A Terrible and Disturbing Beauty

Pacific Northwest Ballet Principal Dancer Noelani Pantastico in "RAkU"
photo by Angela Sterling

I’ve spent the past few days thinking about “RAkU,” Yuri Possokhov’s 2011 work that had its Pacific Northwest Ballet premier on Friday, April 13th.

“RAkU” is loosely based on the true story of the 1950 burning of Kyoto’s Golden Pavilion, but it really focuses on one woman, danced opening night by the always amazing Noelani Pantastico.

“RAkU” combines video projections designed by Alexander V. Nichols with Shinji Eshima’s powerful score to high, stylized, dramatic effect. A live, off-stage chorus performs Gary Wang’s libretto, creating an eerie aural web that seems to tighten around the onstage action.

The choreography is demanding; a meld of classical ballet inspired, according to program notes, by Japanese Butoh. The four warriors---Miles Pertl, Dylan Wald, Dammiel Cruz and Guillaume Basso, seem to move as one being. Seth Orza’s Samurai is strong and stoic; Kyle Davis’ monk is menacing and creepy. But this ballet is built around the woman, and as always, Pantastico invests her entire being in her character.
 
PNB Principal Dancer Seth Orza, foreground. Guillaume Basso, rear
photo by Angela Sterling
Possokhov has created a tragedy beyond a temple's destruction. This story chronicles a woman's demise. After her Samurai lover heads to battle, the woman is preyed on and ultimately assaulted by a temple monk. When the four warriors return the Samurai’s remains to her, she succumbs to a grief as fiery as the blaze the monk ignites.

Pantastico is beautiful and demure when we first meet her; after removing her kimono, she transforms into a passionate woman in love with her Samurai. As the ballet unfolds, Pantastico journeys through wariness, terror, despair and grief; as one of PNB’s best dramatic dancers, she delivers each authentic emotion with lyric, fluid movement.
 
Pantastico and Orza in "RAkU"
photo by Angela Sterling
“RAkU’s” story is disturbing, but watching it in 2018, it is also unsettling. In the moment of the performance, I was transported by the ballet’s theatricality. Afterwards, questions arose. Was this story Possokhov’s to tell?

An artist I know, a woman of Japanese descent, was part of the chorus, so I asked her about“RAkU;” was Possokhov's ballet another example of cultural appropriation.

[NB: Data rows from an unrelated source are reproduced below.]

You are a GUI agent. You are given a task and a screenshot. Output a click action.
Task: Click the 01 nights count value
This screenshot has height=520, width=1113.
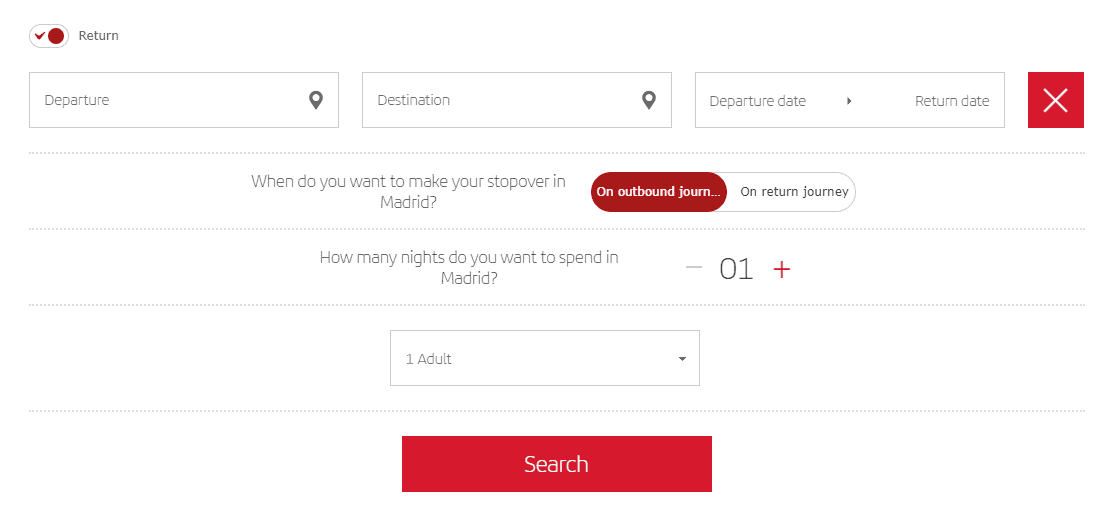pyautogui.click(x=736, y=269)
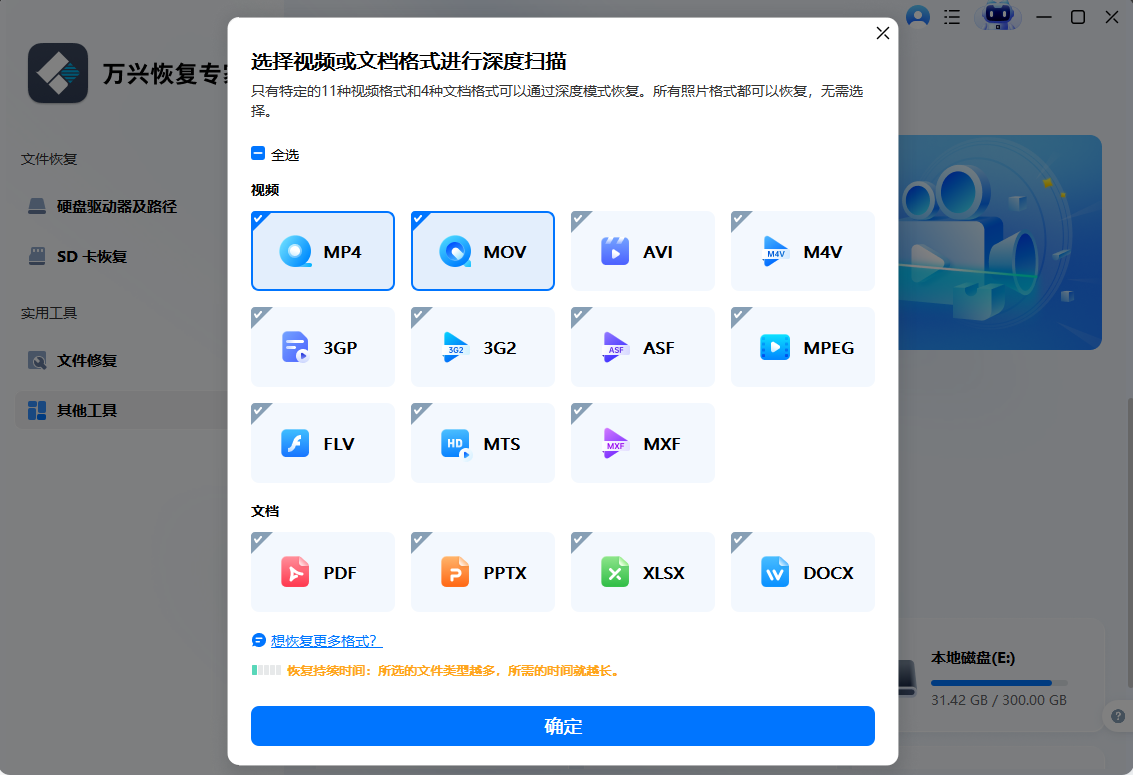Viewport: 1133px width, 775px height.
Task: Click the DOCX document format icon
Action: pos(802,572)
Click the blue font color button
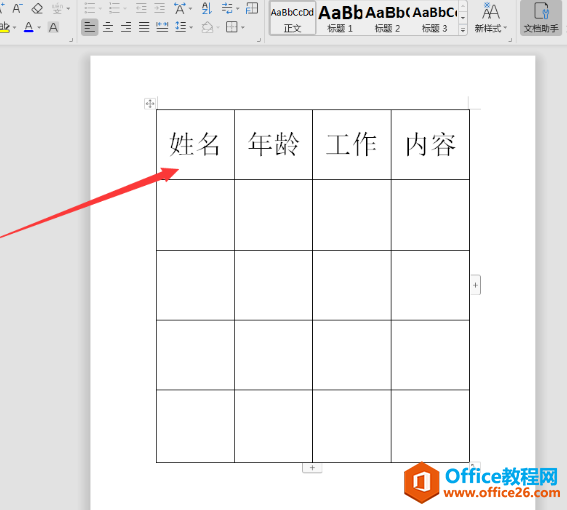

Her response was a delicate, and diplomatic, yes.

When, if ever, can artists take stories from other cultures and create new work? Can non-indigenous artists use native idioms? Can, or should, male authors create authentic female protagonists? Can Caucasian choreographers create work based on non-Western themes?

Is Possokhov's "RAkU"somehow less beautiful, less worthy of performance because he told the story? 

I found “RAkU” mesmerizing and completely different from other ballets I’ve seen at PNB. The closest comparison is to Jean Christopher Maillot’s intensely cinematic “Romeo et Julliette.” 

"RAkU" was sandwiched between two amazing works that I could watch a hundred times: Alejandro Cerrudo’s evocative “Little mortal jump,” featuring most of the stellar cast that premiered it at PNB two years ago.
PNB Principal Dancer Elizabeth Murphy with corps de ballet member Dylan Wald in "Little mortal jump"
photo by Angela Sterling


From Price Suddarth’s whimsical entrance, through Dylan Wald and Elizabeth Murphy’s poignant and beautiful pas de deux, “Little mortal jump” is dance full of promise and hope.

Crystal Pite’s epic “Emergence” caps the program, and if you haven’t yet seen this ballet, do yourself a favor and get tickets for one of this weekend’s four performances. It’s a ballet about group think, and in this case, the group includes dozens of dancers. But it’s also a ballet that features smaller moments: Rachel Foster “hatching;” Price Suddarth unfolding his wings and charging the phalanx of black-clad women; Lindsi Dec and Karel Cruz moving together as if their two bodies are one. I could go on and on.
 
PNB company members in Crystal Pite's "Emergence"
photo by Angela Sterling
PNB will take both “Emergence” and “Little mortal jump” to Paris in early July. Artistic Director Peter Boal considers them signature company works, and in this iteration, they look fabulous.

So does “RAkU.” But I wonder whether it will become a signature work, or a beautiful ballet whose time in the PNB repertoire is as fleeting and ephemeral as an onstage video projection.